Oleh sebab itu, dia menganggap, jika Bank Indonesia saat ini melakukan kebijakan moneter yang lebih modern, dengan melakukan pencetakan uang untuk membantu perekonomian rakyat di tengah pandemi covid-19, maka mata uang rupiah tidak akan sampai mengalami devaluasi karena terus terdepresiasi, serta juga tidak akan terjadi hiper inflasi.
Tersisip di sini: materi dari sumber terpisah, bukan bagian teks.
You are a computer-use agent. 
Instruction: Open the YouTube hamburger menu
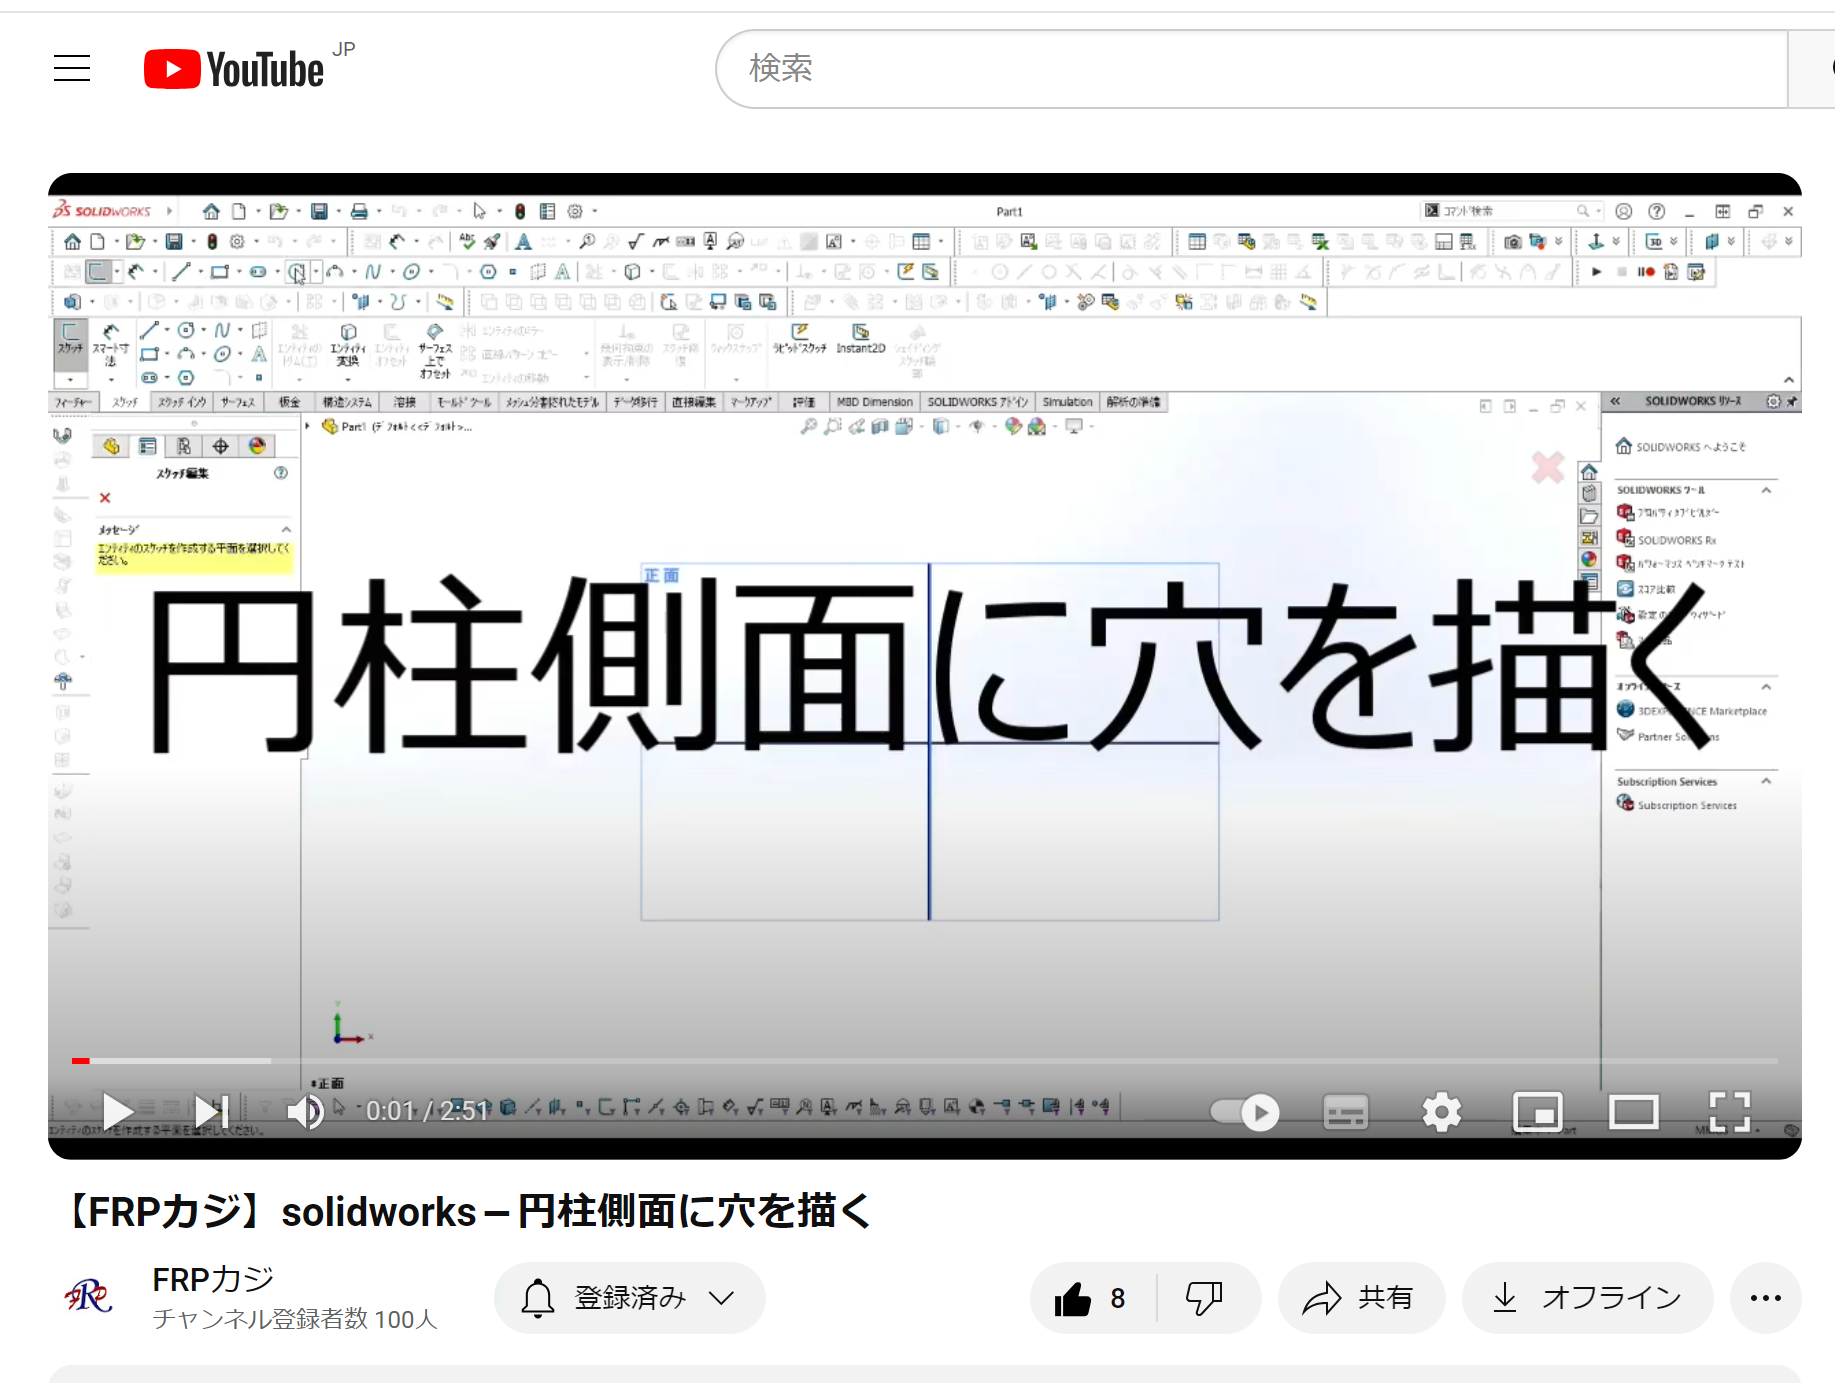(x=72, y=68)
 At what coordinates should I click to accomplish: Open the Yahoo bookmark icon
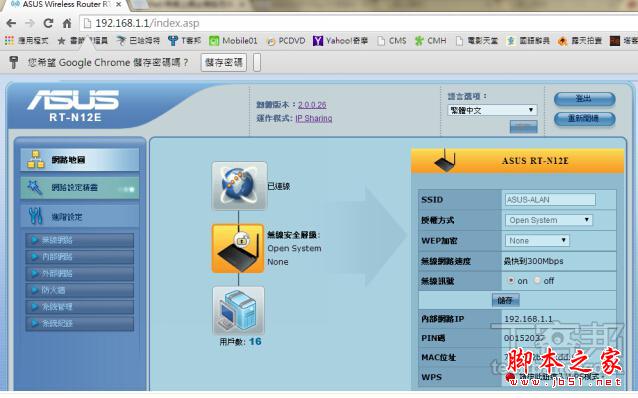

"Itu bisa mematahkan kekhawatiran orang mengenai depresiasi rupiah atau devaluasi rupiah kalau dilakukannya pencetakan uang. Sekali lagi mengenai hiper inflasi harus lihat velocity-nya dan velocity itu masih sangat terkendali kan, M0, M1, M2 ini masih low double digit," ucap dia.